DATA SUPPLIED section start
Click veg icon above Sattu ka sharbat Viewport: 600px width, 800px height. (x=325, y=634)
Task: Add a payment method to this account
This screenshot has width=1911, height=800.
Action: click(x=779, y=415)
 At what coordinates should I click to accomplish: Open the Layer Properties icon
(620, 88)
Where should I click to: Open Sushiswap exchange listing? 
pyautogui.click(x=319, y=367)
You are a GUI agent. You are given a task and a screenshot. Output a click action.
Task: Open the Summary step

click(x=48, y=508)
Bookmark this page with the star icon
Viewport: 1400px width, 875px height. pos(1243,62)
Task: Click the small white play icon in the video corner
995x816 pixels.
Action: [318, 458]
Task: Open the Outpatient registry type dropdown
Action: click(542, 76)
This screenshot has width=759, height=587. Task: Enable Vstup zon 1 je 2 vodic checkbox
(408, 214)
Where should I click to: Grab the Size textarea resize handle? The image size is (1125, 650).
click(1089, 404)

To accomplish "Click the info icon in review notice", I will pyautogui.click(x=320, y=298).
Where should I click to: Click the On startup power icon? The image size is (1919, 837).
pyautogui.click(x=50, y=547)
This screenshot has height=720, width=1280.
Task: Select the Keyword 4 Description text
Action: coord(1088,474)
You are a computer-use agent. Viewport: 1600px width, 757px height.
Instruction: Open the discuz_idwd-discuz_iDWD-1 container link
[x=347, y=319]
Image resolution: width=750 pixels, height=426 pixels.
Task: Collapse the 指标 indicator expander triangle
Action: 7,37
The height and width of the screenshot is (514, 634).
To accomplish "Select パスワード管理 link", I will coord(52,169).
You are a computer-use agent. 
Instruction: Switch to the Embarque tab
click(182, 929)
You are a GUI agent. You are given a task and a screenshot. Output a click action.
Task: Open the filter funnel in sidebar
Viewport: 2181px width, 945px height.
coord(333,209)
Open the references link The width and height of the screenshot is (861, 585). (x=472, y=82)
DATA SUPPLIED section end
Each entry above is to be printed again exactly.

Click veg icon above Sattu ka sharbat Viewport: 600px width, 800px height. (x=325, y=634)
Task: Add a payment method to this account
This screenshot has width=1911, height=800.
Action: click(x=779, y=415)
 At what coordinates should I click to accomplish: Open the Layer Properties icon
(620, 88)
Where should I click to: Open Sushiswap exchange listing? 
pyautogui.click(x=319, y=367)
You are a GUI agent. You are given a task and a screenshot. Output a click action.
Task: Open the Summary step

click(x=48, y=508)
Bookmark this page with the star icon
Viewport: 1400px width, 875px height. pos(1243,62)
Task: Click the small white play icon in the video corner
995x816 pixels.
Action: [318, 458]
Task: Open the Outpatient registry type dropdown
Action: click(542, 76)
This screenshot has width=759, height=587. Task: Enable Vstup zon 1 je 2 vodic checkbox
(408, 214)
Where should I click to: Grab the Size textarea resize handle? The image size is (1125, 650).
click(1089, 404)

To accomplish "Click the info icon in review notice", I will pyautogui.click(x=320, y=298).
Where should I click to: Click the On startup power icon? The image size is (1919, 837).
pyautogui.click(x=50, y=547)
This screenshot has height=720, width=1280.
Task: Select the Keyword 4 Description text
Action: coord(1088,474)
You are a computer-use agent. Viewport: 1600px width, 757px height.
Instruction: Open the discuz_idwd-discuz_iDWD-1 container link
[x=347, y=319]
Image resolution: width=750 pixels, height=426 pixels.
Task: Collapse the 指标 indicator expander triangle
Action: 7,37
The height and width of the screenshot is (514, 634).
To accomplish "Select パスワード管理 link", I will coord(52,169).
You are a computer-use agent. 
Instruction: Switch to the Embarque tab
click(182, 929)
You are a GUI agent. You are given a task and a screenshot. Output a click action.
Task: Open the filter funnel in sidebar
Viewport: 2181px width, 945px height.
coord(333,209)
Open the references link The width and height of the screenshot is (861, 585). (x=472, y=82)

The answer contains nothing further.